In this section, I consider the two facets of Alevi citizenship – as a top-down status defined by membership of the nation-state, and as a bottom-up movement claimed by the community. Here I argue that Turkish citizenship is based on the exclusion of Alevi identity, while that exclusion has paradoxically paved the way for the birth of Alevi citizenship. Thus, the casting of Alevis as ‘aliens’ (Isin and Wood 2002; Isin 2009) or ‘heretics’1 (Ateş 2011) from the perspective of Turkish citizenship has led them to become claimants to an Alevi citizenship. In this section, I shall critically engage with research that focuses on how Turkish nationalism defines citizenship and the Alevis’ place within it. Finally, I shall look at how Alevis make rights claims that create the Alevi political subject and hence the Alevi citizen.
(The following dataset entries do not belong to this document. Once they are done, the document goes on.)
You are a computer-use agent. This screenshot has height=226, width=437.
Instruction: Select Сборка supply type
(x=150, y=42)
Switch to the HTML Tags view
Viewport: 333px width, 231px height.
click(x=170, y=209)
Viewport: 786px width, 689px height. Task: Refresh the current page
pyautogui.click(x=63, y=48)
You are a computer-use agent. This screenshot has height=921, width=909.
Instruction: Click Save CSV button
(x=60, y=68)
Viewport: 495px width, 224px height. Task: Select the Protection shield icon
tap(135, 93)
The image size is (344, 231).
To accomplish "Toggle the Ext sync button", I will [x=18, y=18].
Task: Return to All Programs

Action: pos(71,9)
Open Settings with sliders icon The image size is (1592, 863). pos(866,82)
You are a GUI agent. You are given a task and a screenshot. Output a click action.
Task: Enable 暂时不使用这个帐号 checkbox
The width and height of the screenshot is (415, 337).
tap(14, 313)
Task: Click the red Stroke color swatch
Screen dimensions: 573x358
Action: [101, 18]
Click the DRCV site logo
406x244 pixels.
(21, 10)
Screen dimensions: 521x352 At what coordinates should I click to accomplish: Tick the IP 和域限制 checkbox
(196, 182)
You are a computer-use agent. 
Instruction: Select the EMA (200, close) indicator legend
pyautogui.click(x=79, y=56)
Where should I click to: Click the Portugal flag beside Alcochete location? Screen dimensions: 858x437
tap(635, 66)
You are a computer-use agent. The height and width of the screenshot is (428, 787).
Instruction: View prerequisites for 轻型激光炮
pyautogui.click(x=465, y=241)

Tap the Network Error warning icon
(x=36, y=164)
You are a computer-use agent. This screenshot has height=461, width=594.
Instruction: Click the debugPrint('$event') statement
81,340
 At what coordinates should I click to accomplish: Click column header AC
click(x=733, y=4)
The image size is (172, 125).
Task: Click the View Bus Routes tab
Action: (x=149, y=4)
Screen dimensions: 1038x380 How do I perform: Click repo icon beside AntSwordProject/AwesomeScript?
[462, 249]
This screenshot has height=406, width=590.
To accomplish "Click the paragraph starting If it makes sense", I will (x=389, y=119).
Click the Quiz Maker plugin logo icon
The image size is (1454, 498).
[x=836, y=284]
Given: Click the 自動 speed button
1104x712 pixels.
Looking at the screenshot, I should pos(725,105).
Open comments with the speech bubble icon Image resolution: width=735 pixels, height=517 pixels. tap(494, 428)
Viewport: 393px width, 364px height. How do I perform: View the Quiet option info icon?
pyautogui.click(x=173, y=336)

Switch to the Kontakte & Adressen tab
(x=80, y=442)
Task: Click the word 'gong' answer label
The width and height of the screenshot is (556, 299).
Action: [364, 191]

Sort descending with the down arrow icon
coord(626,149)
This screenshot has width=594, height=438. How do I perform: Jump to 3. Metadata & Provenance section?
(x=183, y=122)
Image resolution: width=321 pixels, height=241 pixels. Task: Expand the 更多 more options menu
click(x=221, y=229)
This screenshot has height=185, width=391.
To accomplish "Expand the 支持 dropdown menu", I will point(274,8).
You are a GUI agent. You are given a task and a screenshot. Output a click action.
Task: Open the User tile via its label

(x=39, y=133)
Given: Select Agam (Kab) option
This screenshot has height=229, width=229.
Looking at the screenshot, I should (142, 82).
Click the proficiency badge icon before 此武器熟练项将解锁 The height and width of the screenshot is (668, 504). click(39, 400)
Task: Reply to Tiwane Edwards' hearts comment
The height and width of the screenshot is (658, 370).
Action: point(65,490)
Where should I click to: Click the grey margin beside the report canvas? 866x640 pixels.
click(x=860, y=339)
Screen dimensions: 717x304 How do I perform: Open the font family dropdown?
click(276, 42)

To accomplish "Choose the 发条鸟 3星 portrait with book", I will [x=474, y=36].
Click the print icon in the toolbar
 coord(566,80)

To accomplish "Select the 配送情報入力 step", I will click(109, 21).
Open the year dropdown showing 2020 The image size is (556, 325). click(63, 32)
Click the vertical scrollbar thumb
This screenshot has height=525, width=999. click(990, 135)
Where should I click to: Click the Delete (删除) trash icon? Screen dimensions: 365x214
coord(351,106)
There are two seminal studies that examine how Alevis are situated within discourses of Turkish nationalism (Ateş 2011; Dressler 2013). Ateş’s (2011) work focuses primarily on the official nationalism of the early Republican period (1923–50), whereas Dressler (2013) refers to the late 19th-century Ottoman era, when Alevis began to ‘enter the gaze of nationalists’. While these studies look at how Alevis are seen by the state and from the point of view of hegemonic Turkish nationalisms, studies investigating Alevi citizenship from a bottom-up approach are limited (Koçan and Öncü 2004; Özmen 2011). There might be several reasons for this. First of all, the discriminatory approach towards Alevis has also infiltrated academic research, where studying Alevis has not been given much value. One can also argue that academic research on ethnic or religious minorities has always been a risky route to take in Turkey. The second reason is how in Turkey citizenship is defined with reference to ethnic and religious categories. Historically, the two significant ‘other’ categories in relation to Turkish national identity, the Kurds and Armenians, could be clearly identified as ‘ethnic’ categories, whereas it was difficult to categorise Alevis due to their multi-ethnicity (Turks, Kurds) and Alevism’s different associations with Islam as a sect, a syncretic religion, a heterodox version of Islam or as ‘real Islam’. Furthermore, the ethno-religious character of Alevism, paradoxically, makes it difficult to situate Alevis as a whole, including Kurdish Alevis, within or against Turkish nationalism. All these reasons have rendered Alevis invisible in their attempts at defining themselves as citizens. There has also been a strong stream in Alevism studies that situates Alevi movements within identity politics (see Bruinessen 2016; Massicard 2017; for a combined approach of identity politics and citizenship, see Ertan 2017).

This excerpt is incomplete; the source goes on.